Looking Up

We have sun in Seattle today. Not a cloud in the sky. This is the kind of day that makes Seattleites smile at each other in a goofy, I-love-you-man sort of way.

So I pick this day to write about clouds, and not looking at things very carefully.

Last year when I was illustrating Dinosaur Thunder (this is my last post about this book, I promise! maybe) – along with stalking dinosaurs and going bowling – I was also researching clouds. I’d never really looked at clouds that carefully before (yes, Joni, I hear you), because clouds are something we usually try to ignore in this town. What I found was that clouds are amazingly diverse, colorful, and full of personality, just as Marion Dane Bauer‘s text describes.

Everywhere I went during the months that I was working on the book I kept looking up to check on the latest cumulonimbular developments and whipping out my camera whenever the clouds were particularly interesting or useful reference. Like this view looking out over South Seattle.

Does that not look like a lion roaring to you? Well, it did to me.

Here are a few more photos from my cloud collection.

I would say to my husband, “the clouds this year are bigger and fluffier and more thundery-looking than before!” and he kept assuring me “no, they’re always like this, you’ve just never noticed.”

Well, today being the exception and with allowances made for global climate change, I think he may have been right.
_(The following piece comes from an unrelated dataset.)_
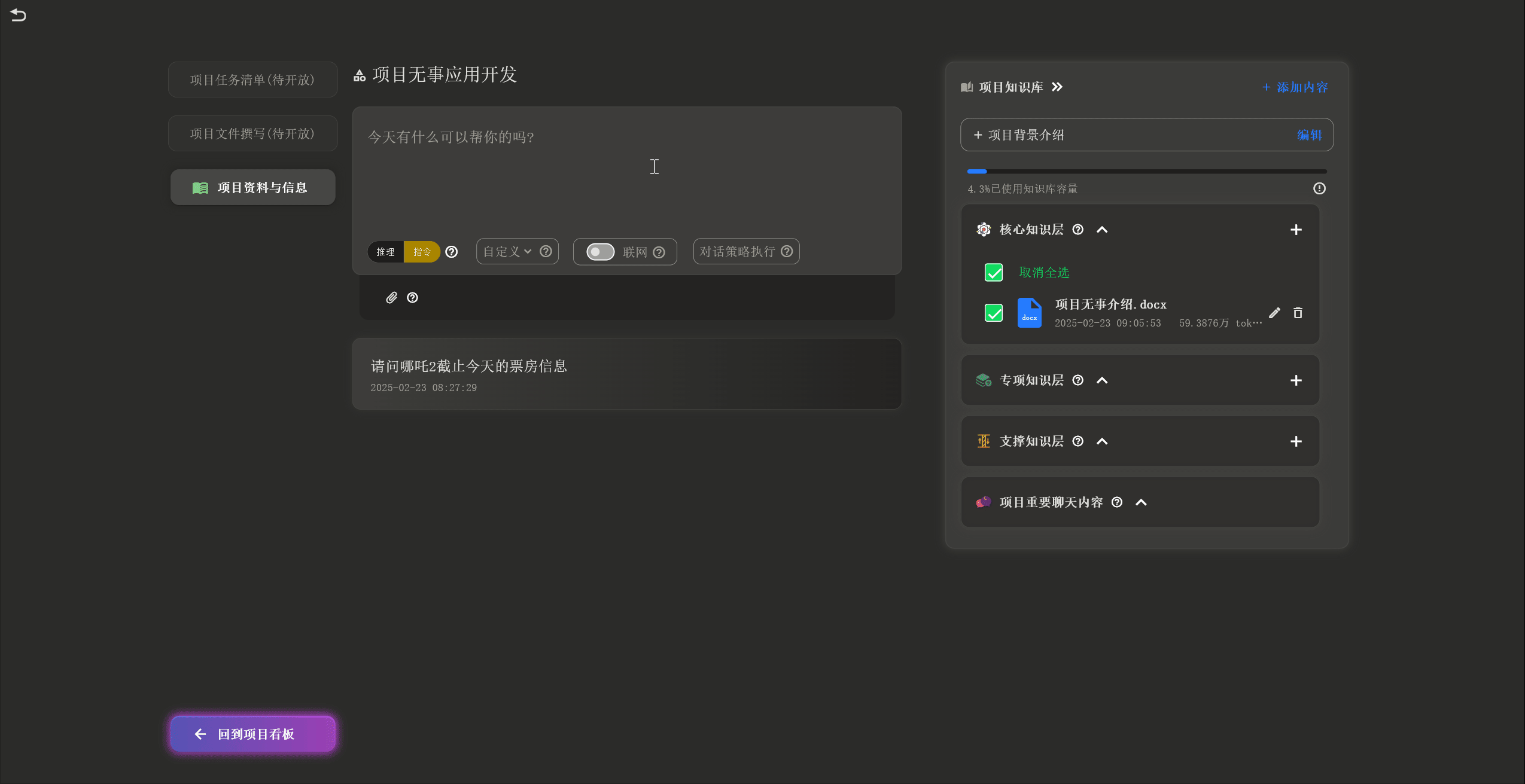Click 回到项目看板 button

[x=252, y=734]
Now that I’ve had another year to look, I concede that we really do have impressive cloud formations here too.

I also discovered in my researching that there are many avid cloud observers out there, some of whom go out of their way to record cloud activity, setting up time-lapse cameras to run for hours over one vista. Some of these videos are inspiring to watch. Here’s one of my favorites:

Those colorful roiling puffs influenced illustrations like this one.

Hurricanes and tornadoes and derechoes aside; seeing the force thunder clouds can wield it is understandable why they are so scary, and not just for children. But that only underscores their allure. Sometimes bunny rabbits, sometimes monsters. Always in motion, always changing. Now I pay more attention and look up more often.
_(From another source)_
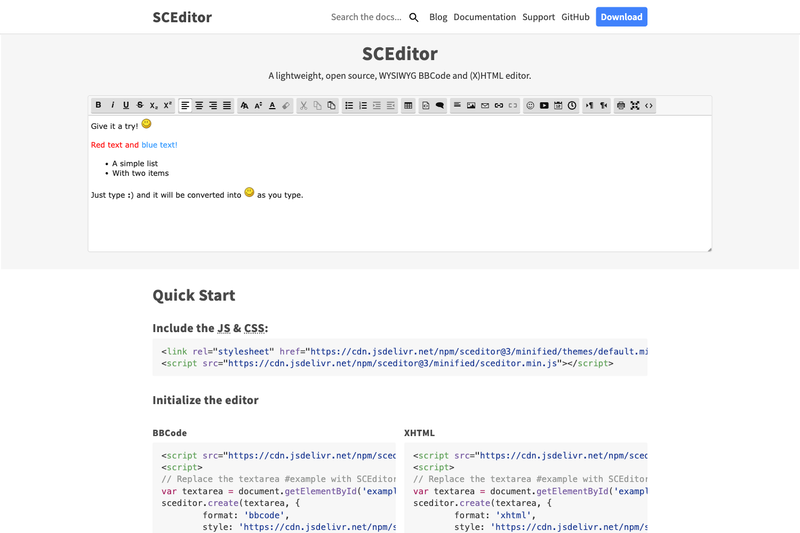Apply strikethrough formatting
This screenshot has height=533, width=800.
tap(140, 105)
7 responses to “Looking Up

  1. I don’t think I’ll be looking at clouds in quite the same way after reading your post! I especially enjoyed viewing the time lapse thunder storm video. Your post brought back memories of the picture book classic, It Looked Like Spilt Milk, that prompted many children to study cloud formations for the first time.

  2. I love your work and am teaching your technique at Hollins University’s new Illustration certificate program. Are you using paper collage or is any of the process digital. We especially admire your delicate and expressive faces–so hard to achieve in cut paper. Congratulations on your new book!

    • Thanks! The only children’s book I’ve done that uses (some) collage is ONLY YOU, by Robin Cruise. The technical term for that process is Chine Colle. The smaller details like facial expressions are done using stencils. I also make small rubber stamps from erasers for other details too small to print on a press.

  3. First, I love your “This is the kind of day that makes Seattleites smile at each other in a goofy, I-love-you-man sort of way.” This is a perfect description of what this weather does to us here. Second, we’re on a similar quest–I’ve been looking at clouds a lot this year as well, mostly inspired by a cloud unit I had planned loosely this past year and ran out of time for (with E. Carle’s LIttle Cloud and T. Lichtenheld’s Cloudette as anchor/inspiring texts). Here’s to looking up more!

    • I love that you are looking at clouds with your students. Clouds are great to explore both imaginatively, like Marion did with Dinosaur Thunder, and scientifically. The taxonomy of clouds is poetry in itself!

  4. I love clouds, and am constantly taking writing down descriptions of them. I love seeing them from an airplane, too–they look like snow white oceans, or plowed fields, or deserts. Thank you for this post! It made me want to dig out some of my notes and write poems!